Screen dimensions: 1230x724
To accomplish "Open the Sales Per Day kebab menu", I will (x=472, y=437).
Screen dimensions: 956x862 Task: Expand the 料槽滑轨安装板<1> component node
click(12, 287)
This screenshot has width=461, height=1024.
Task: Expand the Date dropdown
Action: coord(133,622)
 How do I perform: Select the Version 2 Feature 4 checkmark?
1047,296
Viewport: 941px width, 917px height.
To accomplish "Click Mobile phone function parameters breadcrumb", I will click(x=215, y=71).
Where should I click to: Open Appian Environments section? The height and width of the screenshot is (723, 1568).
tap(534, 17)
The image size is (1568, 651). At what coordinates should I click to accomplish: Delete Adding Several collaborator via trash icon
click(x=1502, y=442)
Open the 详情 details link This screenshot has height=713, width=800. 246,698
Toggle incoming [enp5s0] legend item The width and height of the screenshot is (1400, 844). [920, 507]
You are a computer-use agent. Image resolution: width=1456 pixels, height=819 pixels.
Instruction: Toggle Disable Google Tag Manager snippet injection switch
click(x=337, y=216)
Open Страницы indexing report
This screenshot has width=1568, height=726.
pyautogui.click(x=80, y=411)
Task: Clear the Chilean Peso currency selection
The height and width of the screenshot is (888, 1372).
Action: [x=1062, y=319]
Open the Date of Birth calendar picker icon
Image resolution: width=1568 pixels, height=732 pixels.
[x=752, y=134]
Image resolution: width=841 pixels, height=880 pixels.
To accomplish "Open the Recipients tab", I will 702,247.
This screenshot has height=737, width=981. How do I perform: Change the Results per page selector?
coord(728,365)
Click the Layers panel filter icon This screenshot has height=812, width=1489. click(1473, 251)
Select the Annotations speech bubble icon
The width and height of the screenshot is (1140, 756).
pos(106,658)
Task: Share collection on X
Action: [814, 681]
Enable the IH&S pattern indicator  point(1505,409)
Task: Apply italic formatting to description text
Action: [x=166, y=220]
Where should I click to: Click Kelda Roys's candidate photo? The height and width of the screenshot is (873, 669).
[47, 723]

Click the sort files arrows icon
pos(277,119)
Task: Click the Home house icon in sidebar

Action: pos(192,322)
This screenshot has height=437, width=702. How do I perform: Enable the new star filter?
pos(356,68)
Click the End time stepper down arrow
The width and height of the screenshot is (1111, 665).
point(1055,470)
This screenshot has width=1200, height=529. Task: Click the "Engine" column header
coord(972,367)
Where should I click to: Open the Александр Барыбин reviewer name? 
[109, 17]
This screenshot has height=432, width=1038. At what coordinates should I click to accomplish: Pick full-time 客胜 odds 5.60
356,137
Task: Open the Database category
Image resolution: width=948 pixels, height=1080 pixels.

- - - -

**Written request**
Can you rewrite all of the records above as a numbered list, leaving out the blank lines?

**Final result**
1. Screen dimensions: 1230x724
2. To accomplish "Open the Sales Per Day kebab menu", I will (x=472, y=437).
3. Screen dimensions: 956x862 Task: Expand the 料槽滑轨安装板<1> component node
4. click(12, 287)
5. This screenshot has width=461, height=1024.
6. Task: Expand the Date dropdown
7. Action: coord(133,622)
8.  How do I perform: Select the Version 2 Feature 4 checkmark?
9. 1047,296
10. Viewport: 941px width, 917px height.
11. To accomplish "Click Mobile phone function parameters breadcrumb", I will click(x=215, y=71).
12. Where should I click to: Open Appian Environments section? The height and width of the screenshot is (723, 1568).
13. tap(534, 17)
14. The image size is (1568, 651). At what coordinates should I click to accomplish: Delete Adding Several collaborator via trash icon
15. click(x=1502, y=442)
16. Open the 详情 details link This screenshot has height=713, width=800. 246,698
17. Toggle incoming [enp5s0] legend item The width and height of the screenshot is (1400, 844). [920, 507]
18. You are a computer-use agent. Image resolution: width=1456 pixels, height=819 pixels.
19. Instruction: Toggle Disable Google Tag Manager snippet injection switch
20. click(x=337, y=216)
21. Open Страницы indexing report
22. This screenshot has width=1568, height=726.
23. pyautogui.click(x=80, y=411)
24. Task: Clear the Chilean Peso currency selection
25. The height and width of the screenshot is (888, 1372).
26. Action: [x=1062, y=319]
27. Open the Date of Birth calendar picker icon
28. Image resolution: width=1568 pixels, height=732 pixels.
29. [x=752, y=134]
30. Image resolution: width=841 pixels, height=880 pixels.
31. To accomplish "Open the Recipients tab", I will 702,247.
32. This screenshot has height=737, width=981. How do I perform: Change the Results per page selector?
33. coord(728,365)
34. Click the Layers panel filter icon This screenshot has height=812, width=1489. click(1473, 251)
35. Select the Annotations speech bubble icon
36. The width and height of the screenshot is (1140, 756).
37. pos(106,658)
38. Task: Share collection on X
39. Action: [814, 681]
40. Enable the IH&S pattern indicator  point(1505,409)
41. Task: Apply italic formatting to description text
42. Action: [x=166, y=220]
43. Where should I click to: Click Kelda Roys's candidate photo? The height and width of the screenshot is (873, 669).
44. [47, 723]
45. Click the sort files arrows icon
46. pos(277,119)
47. Task: Click the Home house icon in sidebar
48. Action: pos(192,322)
49. This screenshot has height=437, width=702. How do I perform: Enable the new star filter?
50. pos(356,68)
51. Click the End time stepper down arrow
52. The width and height of the screenshot is (1111, 665).
53. point(1055,470)
54. This screenshot has width=1200, height=529. Task: Click the "Engine" column header
55. coord(972,367)
56. Where should I click to: Open the Александр Барыбин reviewer name? 
57. [109, 17]
58. This screenshot has height=432, width=1038. At what coordinates should I click to accomplish: Pick full-time 客胜 odds 5.60
59. 356,137
60. Task: Open the Database category
61. Image resolution: width=948 pixels, height=1080 pixels.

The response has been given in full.